Il capitolo 10°, di Halìk, Il non credente che è in me: il mio amico; qui l’autore nota che la Bibbia non presenta la fede sotto forma di definizioni, ma sotto forma di storie. Il battesimo e la fede sono come un seme che cresce per la qualità del terreno e per la cura che ne abbiamo. Anche le persone agnostiche talvolta pregano, sia nei momenti della malattia sia nei momenti di gioia e di gratitudine. Facciamoci amico il non credente che è in noi.
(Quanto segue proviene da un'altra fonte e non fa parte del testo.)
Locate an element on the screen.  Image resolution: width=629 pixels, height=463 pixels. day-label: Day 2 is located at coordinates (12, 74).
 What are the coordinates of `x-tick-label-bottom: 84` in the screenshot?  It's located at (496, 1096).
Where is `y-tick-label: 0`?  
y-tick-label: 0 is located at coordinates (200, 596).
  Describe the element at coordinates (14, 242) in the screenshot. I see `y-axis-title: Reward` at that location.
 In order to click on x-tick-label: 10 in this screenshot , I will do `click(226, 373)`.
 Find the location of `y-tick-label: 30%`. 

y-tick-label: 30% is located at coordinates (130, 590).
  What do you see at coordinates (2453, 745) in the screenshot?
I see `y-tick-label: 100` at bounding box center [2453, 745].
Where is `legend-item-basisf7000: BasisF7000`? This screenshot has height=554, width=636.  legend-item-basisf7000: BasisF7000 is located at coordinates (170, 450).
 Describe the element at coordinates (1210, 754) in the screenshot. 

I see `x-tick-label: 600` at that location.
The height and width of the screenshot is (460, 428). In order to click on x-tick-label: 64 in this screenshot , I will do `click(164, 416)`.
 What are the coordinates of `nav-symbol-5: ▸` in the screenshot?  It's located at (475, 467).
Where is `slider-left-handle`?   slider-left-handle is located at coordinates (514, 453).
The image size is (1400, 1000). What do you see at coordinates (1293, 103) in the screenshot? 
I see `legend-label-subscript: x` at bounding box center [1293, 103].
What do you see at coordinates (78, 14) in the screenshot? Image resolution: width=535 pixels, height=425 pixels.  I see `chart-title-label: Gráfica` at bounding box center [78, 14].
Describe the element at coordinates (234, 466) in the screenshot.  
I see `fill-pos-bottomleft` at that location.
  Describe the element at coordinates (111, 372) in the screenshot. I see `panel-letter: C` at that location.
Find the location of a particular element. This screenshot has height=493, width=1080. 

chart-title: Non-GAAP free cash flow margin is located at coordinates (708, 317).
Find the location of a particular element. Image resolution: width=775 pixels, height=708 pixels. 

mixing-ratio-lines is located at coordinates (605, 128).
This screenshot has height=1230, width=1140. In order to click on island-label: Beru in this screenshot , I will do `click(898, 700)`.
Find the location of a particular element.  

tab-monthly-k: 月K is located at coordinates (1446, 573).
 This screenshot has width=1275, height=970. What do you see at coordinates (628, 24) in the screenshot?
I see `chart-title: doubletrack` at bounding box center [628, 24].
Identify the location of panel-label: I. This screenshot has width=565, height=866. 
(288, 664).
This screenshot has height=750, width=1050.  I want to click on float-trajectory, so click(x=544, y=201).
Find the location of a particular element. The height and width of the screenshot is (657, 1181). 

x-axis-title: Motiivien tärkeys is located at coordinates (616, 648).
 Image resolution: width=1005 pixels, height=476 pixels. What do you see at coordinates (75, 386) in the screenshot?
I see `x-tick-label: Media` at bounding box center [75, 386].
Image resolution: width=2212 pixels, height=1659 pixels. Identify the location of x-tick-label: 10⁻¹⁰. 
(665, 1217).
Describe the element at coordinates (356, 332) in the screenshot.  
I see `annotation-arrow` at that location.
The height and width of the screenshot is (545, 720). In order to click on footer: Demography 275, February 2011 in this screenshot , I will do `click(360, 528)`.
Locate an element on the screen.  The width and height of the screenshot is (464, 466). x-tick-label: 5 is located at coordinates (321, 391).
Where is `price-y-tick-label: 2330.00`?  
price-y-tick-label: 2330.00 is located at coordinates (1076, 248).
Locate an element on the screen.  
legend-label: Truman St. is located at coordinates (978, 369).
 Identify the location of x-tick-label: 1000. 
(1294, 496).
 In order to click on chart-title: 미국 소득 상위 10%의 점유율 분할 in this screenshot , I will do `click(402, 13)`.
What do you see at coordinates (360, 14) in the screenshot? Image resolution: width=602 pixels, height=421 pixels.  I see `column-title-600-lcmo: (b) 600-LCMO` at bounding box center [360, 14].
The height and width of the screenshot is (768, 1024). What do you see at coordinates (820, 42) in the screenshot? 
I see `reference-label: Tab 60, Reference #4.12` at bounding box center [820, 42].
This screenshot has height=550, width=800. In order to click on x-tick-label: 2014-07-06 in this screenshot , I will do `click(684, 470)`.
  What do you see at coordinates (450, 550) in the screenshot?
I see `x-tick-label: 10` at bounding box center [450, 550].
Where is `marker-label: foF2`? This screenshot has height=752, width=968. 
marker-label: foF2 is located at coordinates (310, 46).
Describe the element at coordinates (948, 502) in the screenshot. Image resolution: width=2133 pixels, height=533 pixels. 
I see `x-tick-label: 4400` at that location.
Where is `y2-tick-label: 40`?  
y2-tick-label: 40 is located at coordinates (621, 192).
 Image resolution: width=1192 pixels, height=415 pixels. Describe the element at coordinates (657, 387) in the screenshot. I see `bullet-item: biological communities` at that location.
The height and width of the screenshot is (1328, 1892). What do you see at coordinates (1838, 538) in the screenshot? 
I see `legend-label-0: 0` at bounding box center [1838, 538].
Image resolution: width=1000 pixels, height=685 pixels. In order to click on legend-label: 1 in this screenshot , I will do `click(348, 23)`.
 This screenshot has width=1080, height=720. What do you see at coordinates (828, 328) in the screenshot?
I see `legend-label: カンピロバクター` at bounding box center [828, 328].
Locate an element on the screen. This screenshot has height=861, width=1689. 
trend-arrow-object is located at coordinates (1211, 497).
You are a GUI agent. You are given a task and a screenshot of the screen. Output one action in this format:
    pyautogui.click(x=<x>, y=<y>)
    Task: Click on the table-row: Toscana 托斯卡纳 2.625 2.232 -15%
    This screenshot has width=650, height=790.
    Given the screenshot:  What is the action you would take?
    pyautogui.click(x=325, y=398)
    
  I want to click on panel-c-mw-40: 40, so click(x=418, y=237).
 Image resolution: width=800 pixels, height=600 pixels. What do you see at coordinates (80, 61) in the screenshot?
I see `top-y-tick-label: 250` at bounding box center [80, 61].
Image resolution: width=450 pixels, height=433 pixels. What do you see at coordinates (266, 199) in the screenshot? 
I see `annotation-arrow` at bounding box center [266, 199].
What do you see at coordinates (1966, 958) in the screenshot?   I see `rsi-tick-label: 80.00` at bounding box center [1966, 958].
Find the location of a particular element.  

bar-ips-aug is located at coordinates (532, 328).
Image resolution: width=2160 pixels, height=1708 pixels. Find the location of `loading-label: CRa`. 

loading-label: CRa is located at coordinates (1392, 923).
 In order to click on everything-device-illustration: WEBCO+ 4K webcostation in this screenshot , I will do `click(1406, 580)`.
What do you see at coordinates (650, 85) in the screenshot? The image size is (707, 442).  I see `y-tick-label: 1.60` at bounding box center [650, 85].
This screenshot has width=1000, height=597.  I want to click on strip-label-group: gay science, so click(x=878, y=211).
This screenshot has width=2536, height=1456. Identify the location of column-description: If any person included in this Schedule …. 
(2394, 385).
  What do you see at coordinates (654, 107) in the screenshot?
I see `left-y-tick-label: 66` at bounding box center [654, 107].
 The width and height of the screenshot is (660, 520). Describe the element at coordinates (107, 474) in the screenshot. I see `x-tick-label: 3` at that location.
Nell'Epilogo Padre Anselm esamina il discorso di Paolo all'Aeròpago sul «Dio ignoto». Anche oggi gli atei rifiutano quel dio che trovano nel loro ambiente, ma sono aperti a un dio ignoto, a un dio che nessuno conosce. Quando parliamo di resurrezione, come Paolo, molti incontrano difficoltà a comprendere; ma, come afferma C.G. Jung, «questa fede corrisponde pure all'anelito più profondo degli atei stessi». Cristiani e atei possono gioire insieme dell'arte, di ogni dipinto, di ogni statua, e di un brano musicale. Nella musica si ode sempre l'Indicibile, il Trascendente.
Conclusione: si è parlato della «tragicità e dei vantaggi dell'ateismo, ma dando rilievo anche all'incertezza e alla bellezza della fede». «Una buona battaglia della fede non deve significare la vittoria sul dubbio già in questo mondo. Di regola finisce solo nell'abbraccio di Colui che ci attende oltre il limite di tutto l'immaginabile». Bellissimo libro.